Tarquin était monté sur le trône sans observer aucune des lois qui avaient été en usage jusqu'alors, et sans que ni le peuple ni le sénat lui eussent conféré la royauté. La conduite qu'il y garda répondit à de tels commencements, et lui fit donner, à juste titre, le surnom de Superbe; terme qui, dans la langue latine, réunit l'idée de cruauté à celle d'orgueil.

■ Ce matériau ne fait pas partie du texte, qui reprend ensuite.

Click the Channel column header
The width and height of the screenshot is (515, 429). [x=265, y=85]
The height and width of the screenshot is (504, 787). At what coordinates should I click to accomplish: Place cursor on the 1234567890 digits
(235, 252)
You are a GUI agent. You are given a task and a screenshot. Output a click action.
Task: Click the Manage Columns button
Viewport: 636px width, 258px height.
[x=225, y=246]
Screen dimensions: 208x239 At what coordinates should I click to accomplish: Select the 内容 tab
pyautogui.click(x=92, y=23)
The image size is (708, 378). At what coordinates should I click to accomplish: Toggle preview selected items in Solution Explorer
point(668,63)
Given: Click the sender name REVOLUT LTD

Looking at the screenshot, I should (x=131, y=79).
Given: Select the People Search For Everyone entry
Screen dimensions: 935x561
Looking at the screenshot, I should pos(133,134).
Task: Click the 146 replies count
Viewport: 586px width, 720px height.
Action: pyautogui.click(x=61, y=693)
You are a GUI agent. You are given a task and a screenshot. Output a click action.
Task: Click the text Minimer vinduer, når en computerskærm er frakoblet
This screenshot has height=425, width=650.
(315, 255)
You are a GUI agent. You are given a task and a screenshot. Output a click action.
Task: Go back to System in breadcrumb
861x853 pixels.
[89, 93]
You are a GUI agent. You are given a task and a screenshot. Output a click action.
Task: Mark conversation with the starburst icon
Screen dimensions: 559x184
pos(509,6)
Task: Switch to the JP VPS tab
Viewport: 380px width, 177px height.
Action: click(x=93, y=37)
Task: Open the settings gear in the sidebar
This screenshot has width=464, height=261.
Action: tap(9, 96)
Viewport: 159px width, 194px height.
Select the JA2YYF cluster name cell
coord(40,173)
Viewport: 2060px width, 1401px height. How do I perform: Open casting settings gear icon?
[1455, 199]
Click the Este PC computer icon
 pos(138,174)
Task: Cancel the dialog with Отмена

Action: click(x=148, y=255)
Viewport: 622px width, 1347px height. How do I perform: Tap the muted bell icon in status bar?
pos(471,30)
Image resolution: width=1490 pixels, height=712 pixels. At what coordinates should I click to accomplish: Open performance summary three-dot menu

Dès son entrée à l'empire, il commença par affecter un air de faste et de hauteur, non-seulement à l'égard du peuple, mais par rapport à la noblesse même qui avait favorisé son élévation. Il changea toute la discipline des rois ses prédécesseurs : il renversa les plus sages établissements; et, foulant aux pieds les droits de l'équité, il ne suivit d'autre règle, dans toutes ses

actions, que celle d'un pouvoir arbitraire et tyrannique. Il se choisit une garde composée de tout ce qu'il put trouver d'hommes plus déterminés, soit parmi les Romains, soit parmi les étrangers. Il les arma d'épées et de lances. Leurs fonctions étaient de faire sentinelle la nuit autour du palais, de l'accompagner le jour quelque part où il allât, et de veiller continuellement à sa sûreté. Il paraissait peu au-dehors, et jamais à des temps réglés. Il tenait ses conseils en particulier avec ses plus affidés amis, rarement en public, et ne consultait le sénat sur aucune affaire. Ses gardes ne souffraient personne approcher de lui qu'il n'eût été appelé; et ceux qui étaient admis à son audience, loin d'y être reçus avec un favorable accueil, ne trouvaient dans son abord qu'un regard farouche et des paroles menacantes, capables d'inspirer la terreur : encore se trouvait-on heureux d'en être quitte pour la crainte.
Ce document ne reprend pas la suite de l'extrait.